▶ **Task directions**
Put every line of the records below into a numbered list, leaving out blank lines. Don't include the pictures in your answer.

─── Records for this task

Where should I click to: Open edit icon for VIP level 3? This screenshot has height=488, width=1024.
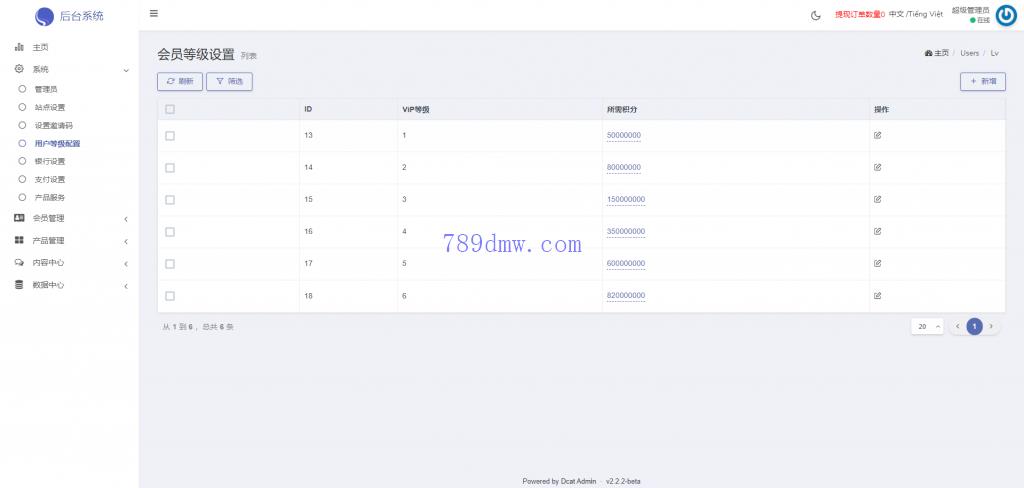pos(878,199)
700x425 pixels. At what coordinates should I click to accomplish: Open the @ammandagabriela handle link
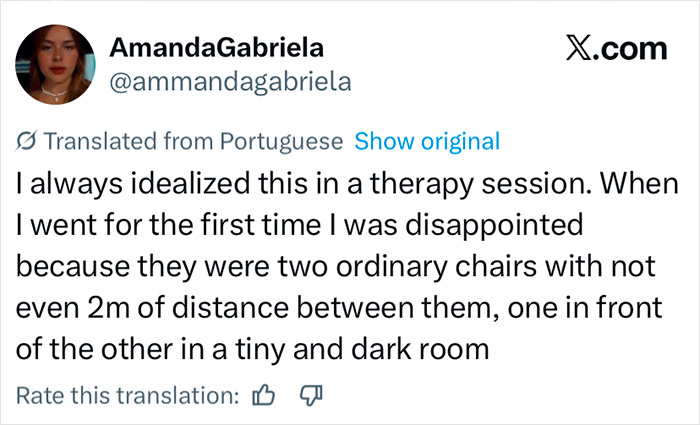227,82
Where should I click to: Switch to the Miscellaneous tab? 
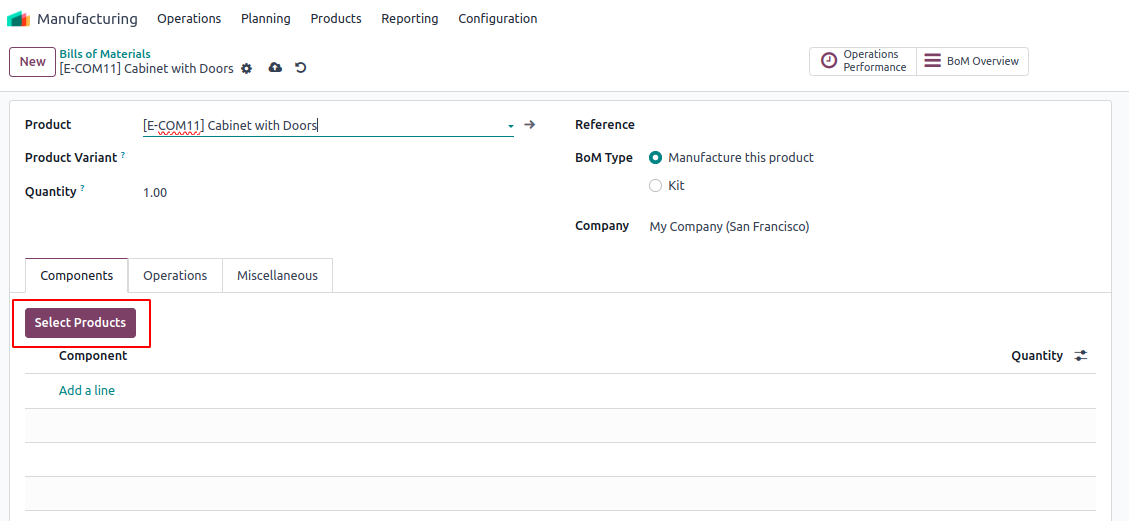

──────

▶ **Right answer**
1. Where should I click to: Open edit icon for VIP level 3? This screenshot has height=488, width=1024.
2. pos(878,199)
3. 700x425 pixels. At what coordinates should I click to accomplish: Open the @ammandagabriela handle link
4. 227,82
5. Where should I click to: Switch to the Miscellaneous tab? 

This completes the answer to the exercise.